No sé qué resulta más ofensivo, que ERC recurriera a un showman como Gabriel Rufián para visualizar una cuota castellanohablante, o que Quim Torra descubra ahora el amor por Andalucía. De hecho, fueron los republicanos quienes ayer obligaron al presidente catalán a comprometerse con un independentismo inclusivo que, tras años de traumático de procés, llega tarde. Quizá fuera la enésima intentona del partido de Oriol Junqueras de dejar en evidencia a sus socios de Junts per Catalunya. O en realidad la pregunta, formulada en sede parlamentaria, ya estaba pactada con Torra. Pero la respuesta de éste fue tan poco creíble, como las expresiones de amor por España que Junqueras ha hecho estos días en el Tribunal Supremo.
Que dice Torra que se siente orgulloso de tener como predecesor a José Montilla y a una jefa de la oposición como Inés Arrimadas, ambos de origen andaluz. Porque, según afirma “Cataluña es una nación que no mira los orígenes” y, por tanto, promete “defender la cohesión social”. A saber cómo se conjuga la estrategia de confrontación nacionalista que hasta ahora ha aplicado Torra con ese respeto a la pluralidad que dice profesar. Este monologuista político que defiende un “diálogo sin renuncias” quiere abrazar ahora al diferente, al “colono” que sus seguidores rechazan, al inmigrante que ha “castellanizado” Cataluña. Pues no, no cuela. Sobre todo porque, más allá de las provocaciones de ERC, el enamoramiento andaluz de Torra ha sido forzado por el desembarco del popular Juan Manuel Moreno en tierras catalanas.
El pasado fin de semana, el presidente de la Junta de Andalucía aseguró que no permitirá que se pisoteen los derechos de sus compatriotas en Cataluña. A saber qué entiende por derechos, porque el discurso, pronunciado en Terrassa con motivo del Día de Andalucía, sonó a épocas pretéritas. Aquellas en las que Jordi Pujol repartía ayudas en los barrios de inmigrantes al son de “catalán es todo aquel que vive y trabaja en Cataluña”.
El mensaje caló y hoy vuelve a sonar en este final de etapa procesista, donde los enrocados amigos de Puigdemont y Torra necesitan recuperar posiciones en determinados caladeros de voto, objeto de deseo de Ciudadanos y Vox, pero también de ERC, esto es, un área metropolitana que ha ido cambiando de color político, pero siempre decisiva en las contiendas electorales. Dicho de otra manera, los neoconvergentes, inmersos en luchas fratricidas, han ido rompiendo puentes y entendimientos, al tiempo que perdían la poca carga ideológica que Convergència siempre tuvo. En paralelo, ERC ha sabido mantener su perfil social, una inversión de futuro de cara a unas elecciones catalanas cada vez más ineludibles, aunque le falte valentía para precipitarlas.

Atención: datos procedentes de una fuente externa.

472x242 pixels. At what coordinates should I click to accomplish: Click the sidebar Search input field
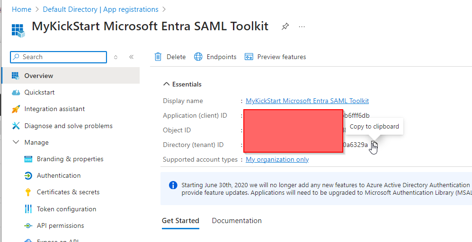pos(62,57)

Todo esto venía a que el mensaje de Moreno tenía un tufo paternalista no acorde con las circunstancias actuales de un colectivo andaluz cuyo problema no es la integración --maldita palabra que denota diferencia y rareza--, sino la falta de políticas sociales que afectan a todos los catalanes: listas de espera, desempleo, inseguridad... El dirigente del PP jugó a la confrontación y Torra respondió con un giro discursivo a favor de la cohesión que rozó el cinismo. Ambos utilizaron el nombre de Andalucía en vano. Fueron cara y cruz de una misma instrumentalización.
El presidente de la Generalitat, que en ocho meses solo ha trabajado por la división y el rechazo a quien piensa diferente, asegura ahora que se siente orgulloso de andaluces como Arrimadas o Montilla, a quien han vapuleado los suyos, los gurús del secesionismo que llevan años repartiendo carnés de buenos y malos catalanes.